A partir da definição dos maiores gargalos que impedem o desenvolvimento da Ciência, Tecnologia e Inovação no Estado, bem como as oportunidades de crescimento da área, além de priorizar diretrizes que contribuam para alavancar setores prioritários, como saúde, educação, o Plano vai ser concluído até junho com a publicação de um livro impresso e versão digital e online.

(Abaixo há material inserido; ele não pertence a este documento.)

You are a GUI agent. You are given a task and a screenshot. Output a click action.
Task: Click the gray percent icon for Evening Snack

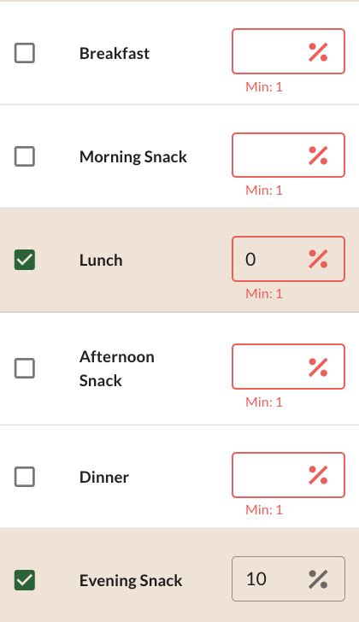click(318, 579)
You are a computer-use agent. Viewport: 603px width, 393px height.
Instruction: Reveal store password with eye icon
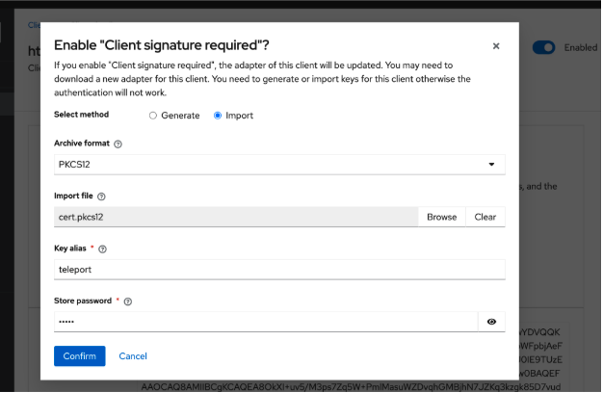point(491,322)
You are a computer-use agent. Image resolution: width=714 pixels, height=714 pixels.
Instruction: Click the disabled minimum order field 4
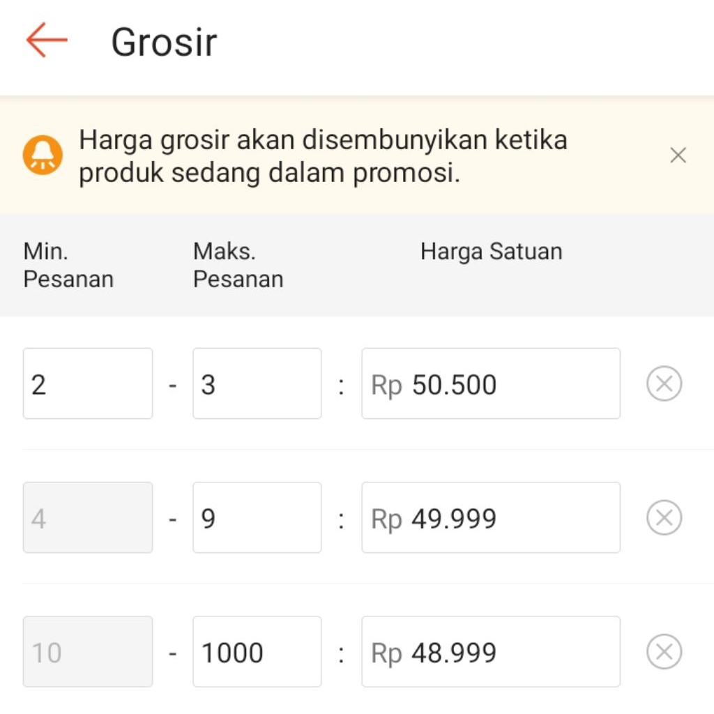coord(88,517)
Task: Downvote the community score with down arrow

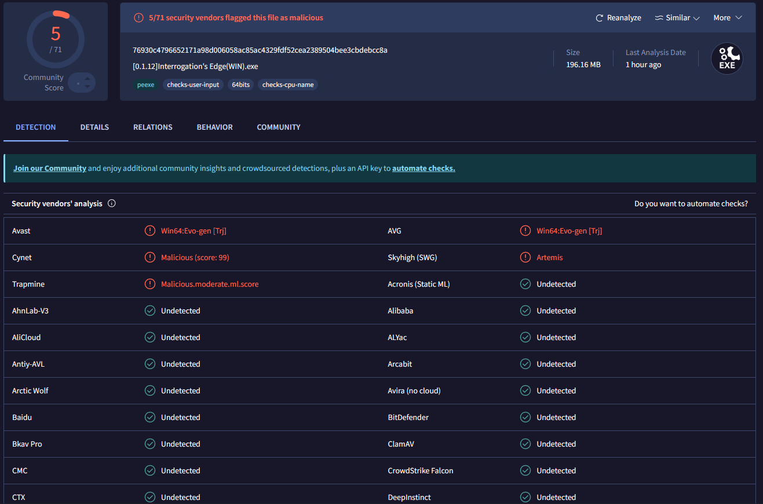Action: [87, 87]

Para o secretário de Ciência, Tecnologia e Inovação de Alagoas, Eduardo Setton, o Plano é um marco para o Estado, pois dará as diretrizes de desenvolvimento de ações estratégicas que realmente representam os anseios da sociedade, pois todas as áreas representativas foram ouvidas e puderam opinar e contribuir com esse documento. ” Poucos estados no Brasil têm sua política de ciência, tecnologia e inovação definida de forma participativa. Além disso, a área, por ser transversal, poderá contribuir efetivamente com o desenvolvimento do Estado, pois saberá como e onde atuar”.

De acordo com o presidente do Conselho Nacional de Educação, José Fernandes de Lima, o qual veio a Maceió para participar do workshop, o maior diferencial da construção desse plano foi o cuidado em ouvir a sociedade para descobrir o que pensa e o que quer a respeito do tema. “Esse trabalho colocará Alagoas em outro patamar, com a possibilidade de desenvolver várias áreas a partir de diretrizes em ciência, tecnologia e inovação inclusive com a integração de diversos setores, como as instituições de ensino, com o empresarial e o Governo”.

Já o diretor do CGEE, Galvão, Alagoas ter seu plano de ciência, tecnologia e inovação, coloca o Estado alinhado às estratégias do Governo Federal, o que abre novas possibilidades inclusive de acesso a projetos e recursos federais.